John Huston Blogathon: The African Queen
“Just listen to this stomach of mine. Way it sounds, you’d think I had a hyena inside me…Ain’t a thing I can do about it.
Things take a turn, with the war breaking out between Germany and England, a troop of German officers raid the African village, raze the huts, take the natives as prisoners and the Reverend is brutally assaulted. Charlie had earlier given hints of the incident to come, being the more worldly wise person. However the Rev’s belief that a “good shepherd doesn’t desert his flock, when the wolves are prowling” make him stay back. Something that proves fatal for him, and leaves Rose alone. Huston’s own value system as a agnostic, comes through here, showing that mere religious faith does not really work in times of war. Charlie feels that it is better to stay out in the village, till the war is done.
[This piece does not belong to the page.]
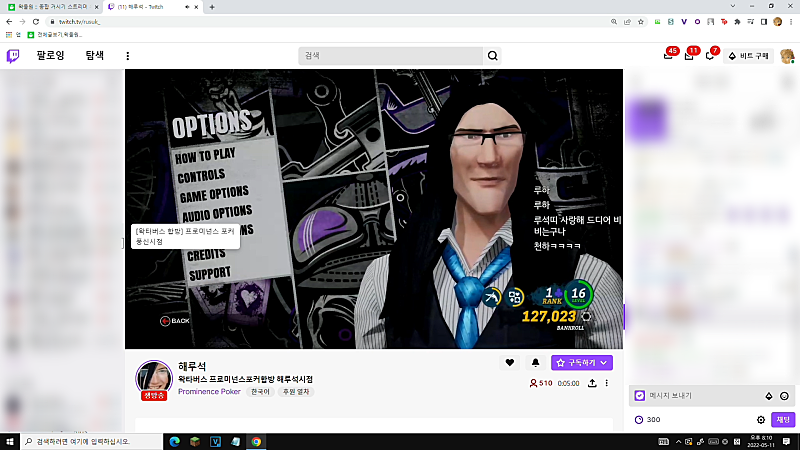Click the 메시지 보내기 chat input field
800x450 pixels.
click(x=704, y=396)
His view is based on what he knows, the fact that they have to encounter dangerous rapids, a German fortification and most important of all, a 100 ton German warship called the Louisa.
If we were to fill those cylinders with that blasting gelatine and then fix them so that they would stick out over the end of the boat, and then run the boat against the side of a ship, they would go off just like a torpedo, wouldn’t they?…We could, what do you call it, get a good head of steam up, and then point the launch toward a ship and just before she hits, we could dive off. Couldn’t we?
However Rose for all her prim and proper manner, seems to be one resourceful, street smart woman when confronted with a crisis. Especially the part where she suggests to Charlie to create the torpedoes, that could be fired at the Germans. I guess the most fascinating part of African Queen, is that both Charlie and Rose, are extremely strong characters, though opposite in other aspects. Prim and proper she may be, but Rose is no damsel in distress, she is a woman, with a mind of her own, some one who is street smart and quick thinking. And for all his gruff, appearance, Charlie is the more laid back person, preferring to stay away from the war, till things cool down. In fact Charlie feels that Rose’s hair brained plan, is suicidal to the core.
Rose: How do you know? You’ve never tried it.
Charlie: I never tried shooting myself in the head, neither. The trouble with you, Miss, is, you, you don’t know anything about boats!
I’ve only known such excitement a few times before – a few times in my dear brother’s sermons when the spirit was really upon him.
Rose however loves the adventure, the thrill of going down the white river rapids, fills her with excitement. Somehow i feel it was also her repressed feelings coming into the fore. The thrill of the adventure, the freedom of the open spaces, provides her with a kind of liberty, which she rarely experienced before. To me Rose would be one of the finest female characters ever created, a prim, proper Missionary ,with a blithe, free spirit, seeking to explore the world. It is clear that she is the more daring person, compared to Charlie. It is not that Charlie is a coward, he is more of a realist, having experienced enough. Rose on the other hand is the wide eyed, enthusiastic women, experiencing her first flush of freedom, and looking to enjoy every bit of it, regardless of the dangers. Charlie by now is exasperated with her, and in a drunken outburst, rants at her, when she calls him a liar and a coward.
Ooooh! Coward yourself! You ain’t no lady. No, Miss. That’s what my poor old Mother would say to you, if my poor old Mother was to hear you.
Also i guess Charlie’s hatred towards Rose, is the fact that she is in control of the boat, he considers his own domain. The upstart outsider, who is now dictating terms to him, something hard for him to digest. But like in most movies, the opposites begin to love each other. Charlie feels its great to have “a lady with clean habits on board. It sets a good example.” The sequence of events where Charlie tries to reform himself, and Rose responding with stony silence, is brilliant, with Rose giving out the classic clincher. Nature, Mr. Allnut, is what we are put in this world to rise above.
For adventure movie buffs, The African Queen, contains enough scenes to satiate the hunger. One of the best being the one where the boat faces an attack from the German fortification, Charlie repairing the hose under enemy fire, immediately followed by the best pictured scene in the movie, The African Queen, going on a perilous journey through the rapids. And yeah after they navigate the rapids, both the leads, embrace and kiss passionately, either out of love or sheer relief, on making it through. The following romantic scenes, sizzle with a brilliant chemistry between Bogart and Hepburn, with an under current of sexual tension running all through.
The African Queen, has everything a matinee lover seeks- romance, adventure, humour, action and drama. Huston blends the elements in the perfect proportion, making sure none of the elements hog the whole space. And of course the performances from the two leads make it what it is. Humphrey Bogart is brilliant in a role, that was tailor made for him, slipping into the role of Charlie Allnut, with relish and gusto, and getting a deserved Best Actor. It is ironical though he was not even nominated for The Treasure of the Sierra Madre, by far the more better performance. Katherine Hepburn, ever the aristocratic lady, provides the perfect foil to Bogey’s rough and ready attitude, imperious, aloof, street smart, romantic by turn, making for the perfect Rose. All in all, an evergreen classic that still retains it’s appeal.